デジタル化が進む過程で、トレンドやコミュニティーは細分化と同時に短命化する傾向にあり、ファッションビジネスに求められるものも大きく変わっている。ファッション、そしてビューティ領域に特化したグループである、ワールド・モード・ホールディングス(以下、WMH)ではこれからのファッションビジネスをどう考えているのか。WMHの小西聡常務取締役が、ファッションと日本文化に精通するロバート キャンベルを迎え語り合った。
社会背景から読み解く
ファッションビジネスの現在地
WWDJAPAN(以下、WWD):WMHはファッションビジネスを支えるため、長い間業界と向き合っている。近年のファッションビジネスをどう捉えている?
小西聡WMH常務取締役(以下、小西):今は地政学的混乱も影響し、社会のイデオロギーが揺らぎ、ファッションの方向性も変わっていくのでは?という予感を持っている。ファッションは、社会的基盤と切り離すことができない。かつて明確だった価値のヒエラルキー(終身雇用や年功序列等)は、バブル崩壊後に崩れた。さらにデジタルの進展の過程で価値の微分化、短命化が進んだ。
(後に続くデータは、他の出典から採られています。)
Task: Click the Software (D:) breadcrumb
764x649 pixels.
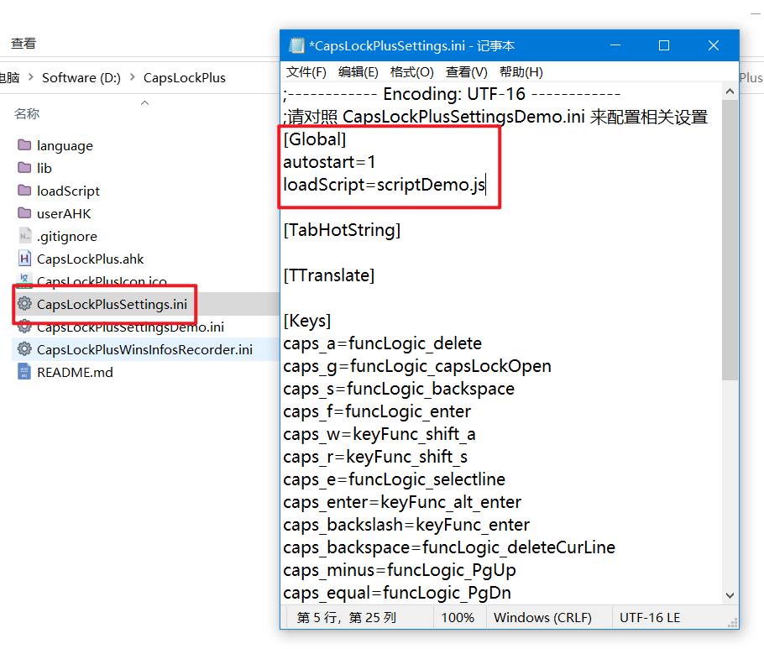Action: [81, 77]
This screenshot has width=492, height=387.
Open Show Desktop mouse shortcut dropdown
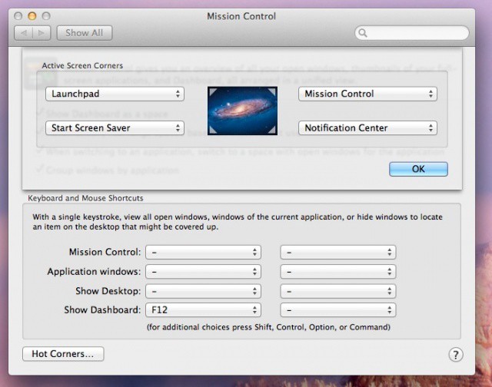338,291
価値とも呼べない気分のようなものがSNS上で日々膨大にやり取りされている。このような中でブランドを成立させることが難しくなっている。
2000年頃には、アメリカ的な価値観の行き詰まりが始まる一方、市場は地球規模で拡大を続けた。大資本を背景にしたマスブランドの力が相対的に強くなっている。
ファッションは芸術や文化、経済性が渾然一体としたものだと思うが、経済的要素が前面に出すぎると創造性が退行する。もう一度、本来ファッションが持つ、先端性、前衛性、創造性をとり戻すことが大切ではないかと思う。
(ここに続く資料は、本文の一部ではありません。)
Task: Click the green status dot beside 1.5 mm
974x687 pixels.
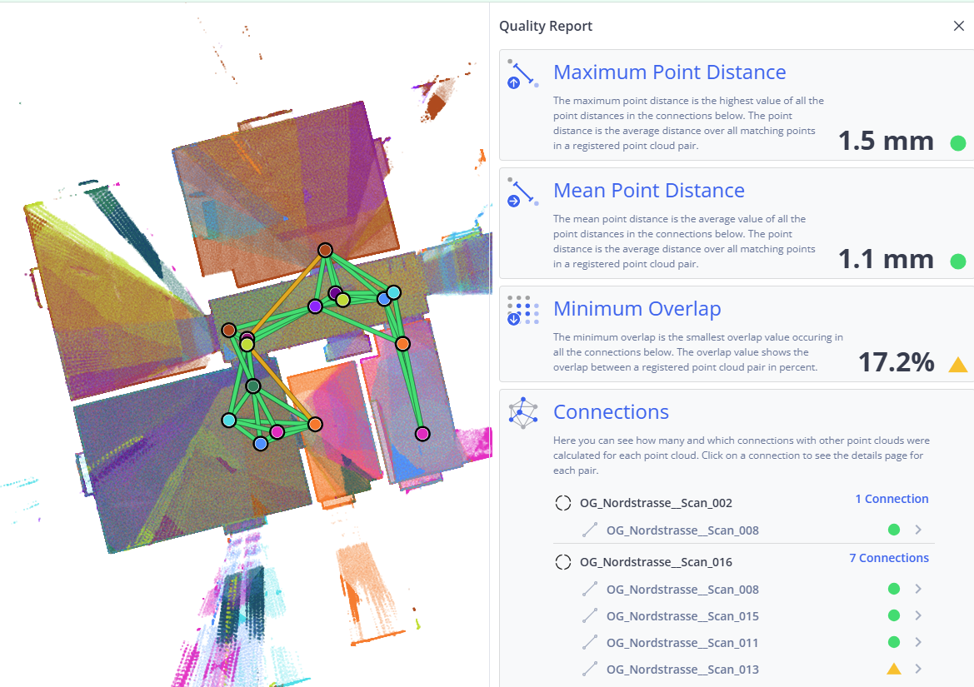Action: tap(958, 143)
WWD:ラグジュアリーとマス・ファストファッションに二極化し、資本力が乏しいアップカミングな人々でも活躍できる両者の中間のフィールドが失われている。
ロバート キャンベル(以下、キャンベル):個人の価値観はファストファッションと超ハイブランドの間にある“真ん中”を基点に、年齢やステイタス、ライフイベントに合わせてアップデートしたり築き上げたりしていくものであるが、“真ん中”がないとそれができないのではないかと思う。
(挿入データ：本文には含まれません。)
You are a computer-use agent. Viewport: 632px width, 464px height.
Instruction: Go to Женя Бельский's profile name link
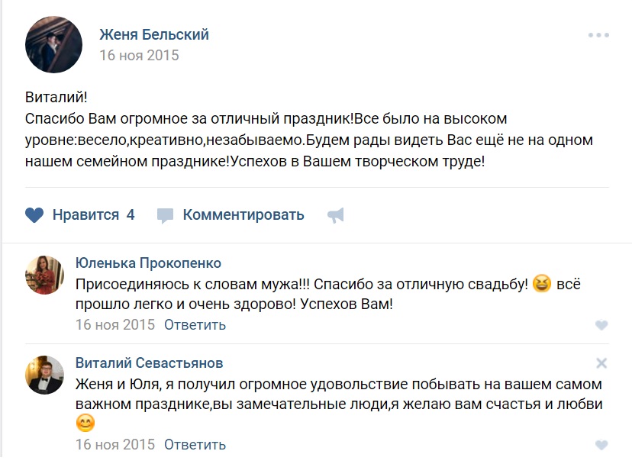[x=154, y=35]
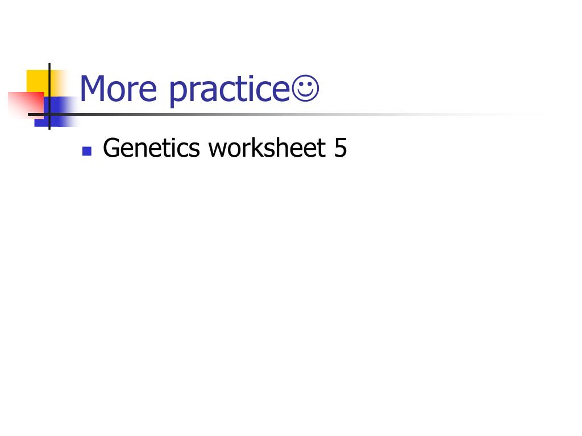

ヨーロッパでの戦争や、アメリカにおける民主主義的なぐらつきは、同じ社会現象を見ても人々が同じように認識できない認知能力の分裂を示していて、それはファッションにかなり反映されているように感じる。
小西さんが言う、価値のヒエラルキー、憧れの構造体の崩壊についても同意だ。デジタルの発展により人々の選択肢が無数に広がった。現代は、それまで自己表現もできなかった人々が自分のアイデンティティーを自ら総合的に組み立ててゆく時代だ。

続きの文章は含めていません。